▶ WRITTEN TASKS:
- a) Copy the Poe film review word for word, between "After some research, he" and "from Poe’s work.", inclusive.
- b) Answer these from the Poe film review:
(i) Who killed Poe's critical essay on Wordsworth's latest book?
(ii) How did the daughter die in the locked-room murder?
(iii) What film is McTeigue best known for?
- c) Extend the Poe film review, picking up after its last sentence.

▶ SOURCE PASSAGE:

* * * * * * * * *

As the film opens Poe (Cusack), a raging alcoholic, is flat broke trying to get drink on credit in a bar. Few know who he is; fewer still his accomplishments. His critical essay on Wordsworth’s most recent book has been killed by Henry (McNally), the editor of the Baltimore Patriot. Poe is desperate for the funds; Henry wants something along the lines of “The Fall of the House of Usher.” Poe is well-aware that his best days as a writer are behind him and despite the encouragement of a sympathetic typesetter (Hazeldine), he is unsure he has another great story in him.

In the meantime, Det. Fields (Evans) of the Baltimore Police Department, has stumbled onto a grisly murder. In a locked room, a mother has been found with her throat slit and her daughter stuffed up the chimney having been strangled. There’s no way in or out and the officers entering the room distinctly heard the door lock before they broke in. How did the killer get away? The detective discovers an ingenious latching mechanism on  the window which had appeared to have been nailed shut. Fields recognizes the set-up of the murder, but from where?

After some research, he discovers that it is similar to a story written by one Edgar Allen Poe, from “The Murders in the Rue Morgue.” He calls Poe in for consultation, and when Poe’s literary nemesis, Rufus Griswold (Warnaby), turns up cut in two – by a blade hanging from a pendulum – he realizes that there is a killer on the loose bent on recreating murder scenes from Poe’s work.

Poe would rather concentrate on wooing Emily Hamilton (Eve), with whom he is deeply in love (and who loves him right back) but her father, the hot-headed Captain Hamilton (Gleeson) would much rather use Poe for target practice with his revolver. Nonetheless, Poe is ready to announce his engagement to his beloved when she is kidnapped by the dastardly fiend who makes his game with Poe far more personal. Poe will have to use clues discovered on the bodies of the victims to find his fiancee before time runs out – and the killer might be closer to him than he realizes.

Keep in mind when watching this that it is meant as pure entertainment. If you’re one of those looking for historical accuracy, you’re in the wrong theater. McTeigue, best-known for V for Vendetta, has concocted a nice little yarn that puts Poe in the position of being Sherlock Holmes but quite frankly, Poe is overshadowed in the detective department by Fields who is more Holmes-like.

* * * * * * * * *

▶ PROVIDED MATERIAL:

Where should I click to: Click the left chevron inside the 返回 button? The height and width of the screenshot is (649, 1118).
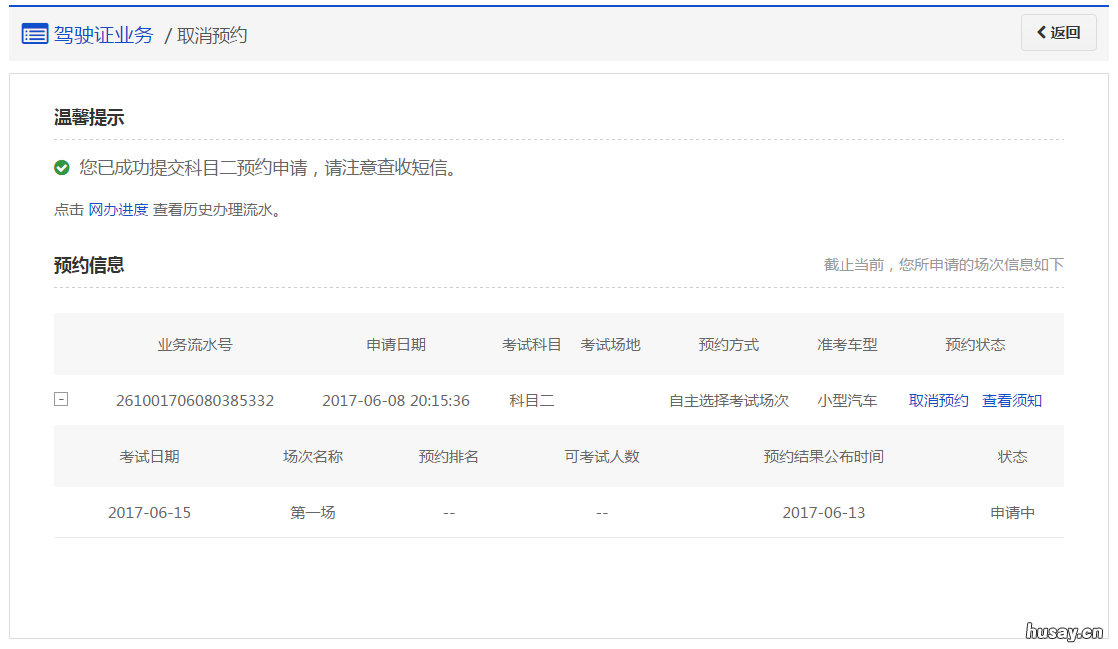click(1043, 32)
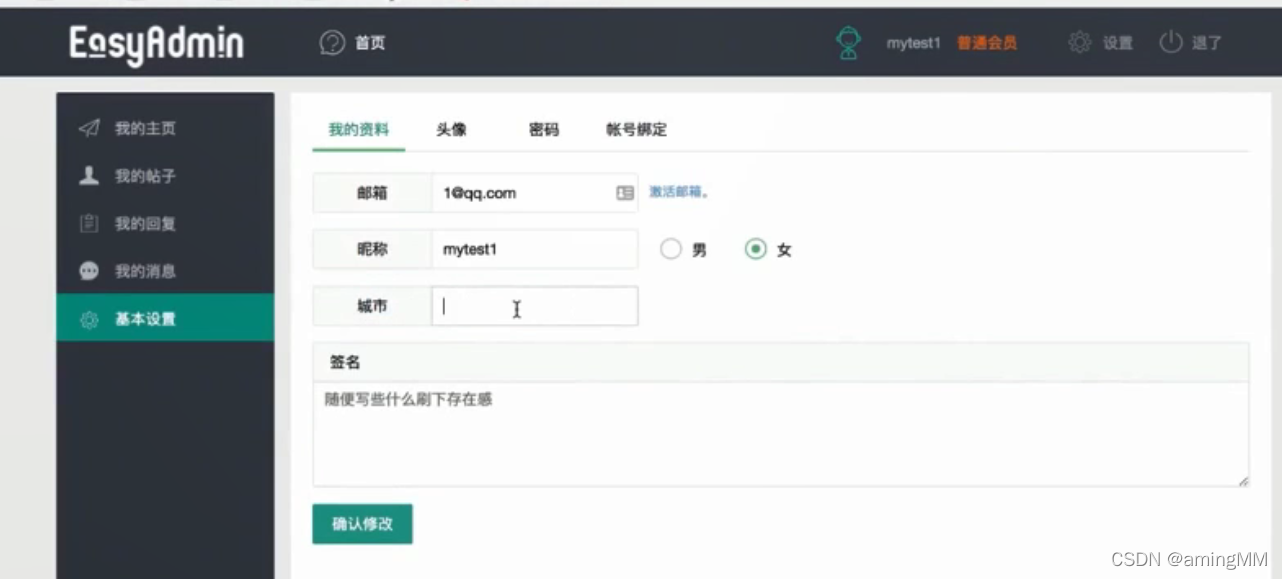
Task: Click the 基本设置 gear icon in sidebar
Action: (90, 319)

* * * * * * * * *

▶ RESPONSE LIST:
- a)
After some research, he discovers that it is similar to a story written by one Edgar Allen Poe, from “The Murders in the Rue Morgue.” He calls Poe in for consultation, and when Poe’s literary nemesis, Rufus Griswold (Warnaby), turns up cut in two – by a blade hanging from a pendulum – he realizes that there is a killer on the loose bent on recreating murder scenes from Poe’s work.

- b)
(i) Henry, the editor of the Baltimore Patriot.
(ii) She was strangled and stuffed up the chimney.
(iii) V for Vendetta.

- c)
It is also no secret that John Cusack is one of my favorite actors and he isn’t disappointing, although he seems a bit more prone to chewing scenery here than he is normally. He bellows like a rampaging bull from time to time and tends to overplay. Still, few actors grasp the nuances of their characters better than Cusack and his regret, frustration and general pessimism bring Poe to life. Cusack’s Poe is a weary man, resentful not that he finds himself unable to write but that he is largely responsible for the mess that he’s in with his drinking and debauchery. The death of his first wife weighs on him heavily and there is a sense that Emily might just be his only way to salvation.

There are some wonderful scenes here, like one where Poe is drinking with the killer and the movements of the two men are literally mirror images of one another. There is also a chase through a misty forest which has a surreal quality that Poe might have approved of. However, for all the good scenes there are a few that don’t work very well, such as the ball scene where Emily is kidnapped. It seemed a bit too formulaic.

Eve is a little bland as Emily; it’s hard to see how Poe would have fallen in love with her. Gleeson gleefully chews scenery and seems to be having a great time. Evans has a thankless job of being the stolid heroic Fields but his heroism must remain second fiddle to Poe’s. I wouldn’t mind seeing a film about Fields somewhere down the line although given the anemic box office of this film that is about as unlikely as finding out the real cause of Poe’s death is.

The movie carries a decent entertainment value which overshadows the unevenness of the structure and the sometimes egregious liberties with history and fact that the writers chose to take. Again, one must remember this wasn’t intended to be a documentary about Edgar Allen Poe but a fanciful tale of what might have been. It doesn’t always work but for those deciding what to see if The Avengers is sold out, this makes a pretty decent alternative.

REASONS TO GO: Keeps you interested from beginning to end. Cusack channels Nicolas Cage a bit here.

REASONS TO STAY: Uneven in quality. Too many anachronisms.

FAMILY VALUES: Some of the murders are pretty gruesome and there are some pretty disturbing images from time to time; definitely not for the squeamish.

TRIVIAL PURSUIT: The first trailer for the film was released online on the anniversary of Poe’s death (October 7, 1849).

CRITICAL MASS: As of 5/8/12: Rotten Tomatoes: 21% positive reviews. Metacritic: 44/100. The reviews are trending towards the negative side.

COMPARISON SHOPPING: From Hell

EDGAR ALLE POE LOVERS: The character who was murdered via “The Pit and the Pendulum,” Rufus Griswold, was an actual person who actually survived Poe. Griswold had a vendetta against Poe and was inexplicably named as his literary executor, using his position to assassinate the character of Poe after his death, portraying him as a drug-addled, depraved madman, using “letters” purported to have been written by Poe but later proven to have been forgeries as proof.  His murder was more wishful thinking than fact-based in this context.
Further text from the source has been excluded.